Wednesday, January 16, 2008

I work in an office





OK so I work in an office. I work for a well respected, very conservative company that has a history and a reputation and a significant company culture. The way I got my job was my husband. He was an account executive for another very large, very conservative company that sold services to this company. The way I met my husband was as his driver. He was blind when I met him. His company allowed him to have a driver to take him on business trips. He had a Mercedes. Well, it was a station wagon.

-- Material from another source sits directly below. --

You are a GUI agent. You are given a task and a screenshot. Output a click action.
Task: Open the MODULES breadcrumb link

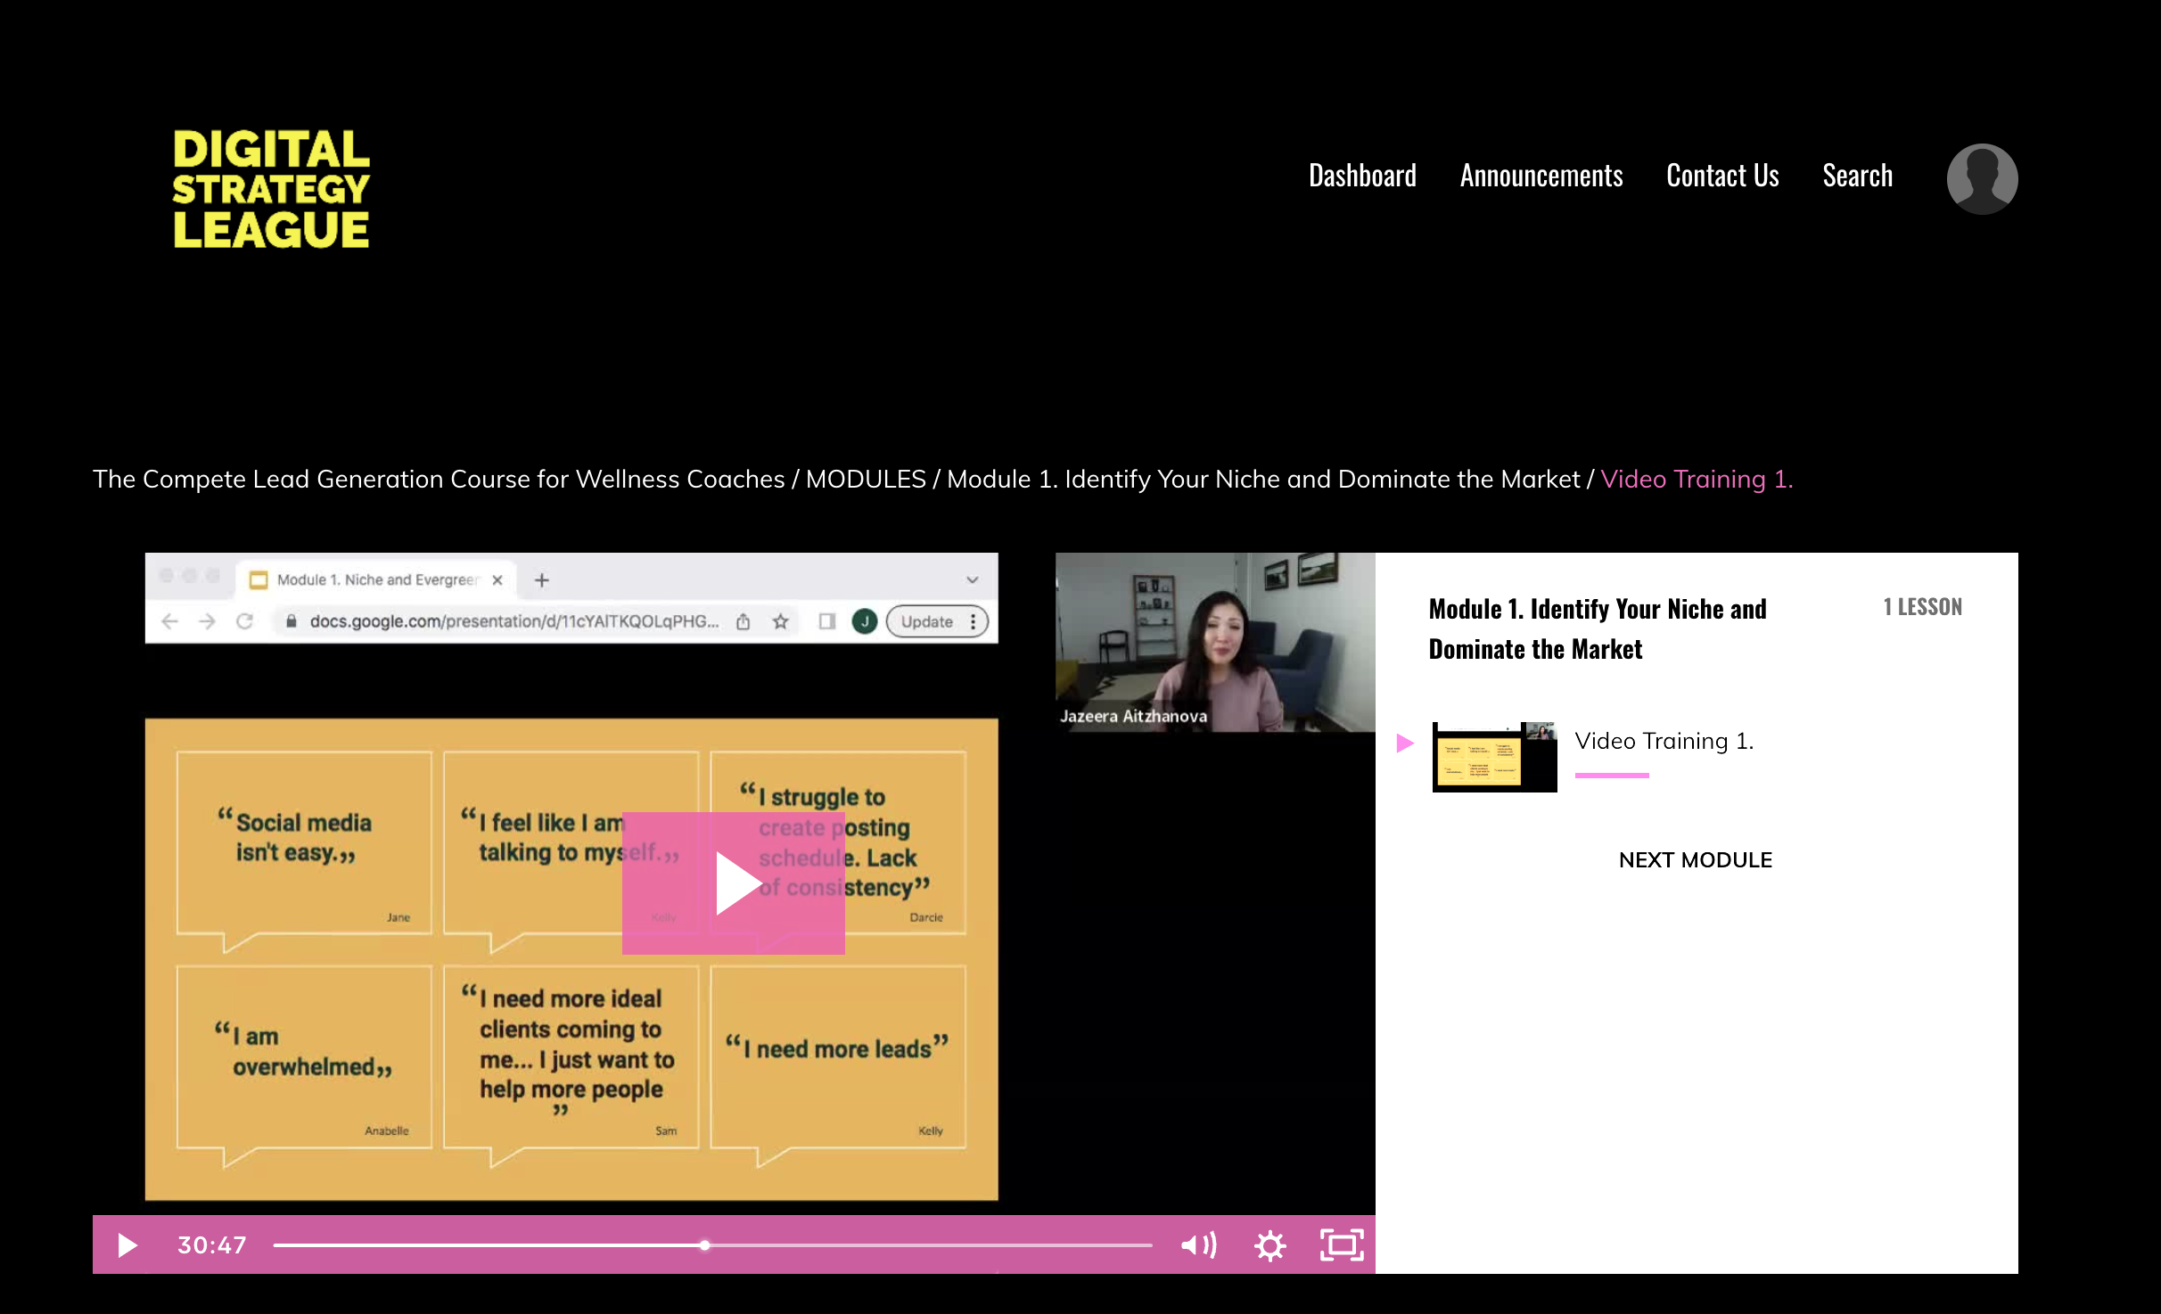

Prior to meeting my husband, my work record was not all that stellar. I worked in Cleveland as a clerk for the Cuyahoga County Civil Courts, then as a receptionist at a Lort B Summer theatre company. Tom Hanks worked there too years earlier. He always mentions its where he got his start. During that same period I volunteered at the Natural History museum in University Circle, and worked downtown as a waitress at a fine Spanish restaurant that had a piano and a piano player in the lounge. Naturally, we used to date. One summer my sister and I bought a six pack every night for about a week (i think they might have cost maybe $2.50 at the time), and I couldn't pay the rent that month. That's how bad things were. Also, I had not held a job longer than six months. I was always amazed that I could show up at the bus stop on time, on schedule, five days a week. Trust me, this was an accomplishment. I was always complaining, to anyone who seemed to care, like my cousins who I'd run into downtown, or my boss at the History Museum, or the other gal I worked with there, that I needed to make more money, and I needed a better job. I had a college degree (yeah Philosophy, extremely marketable).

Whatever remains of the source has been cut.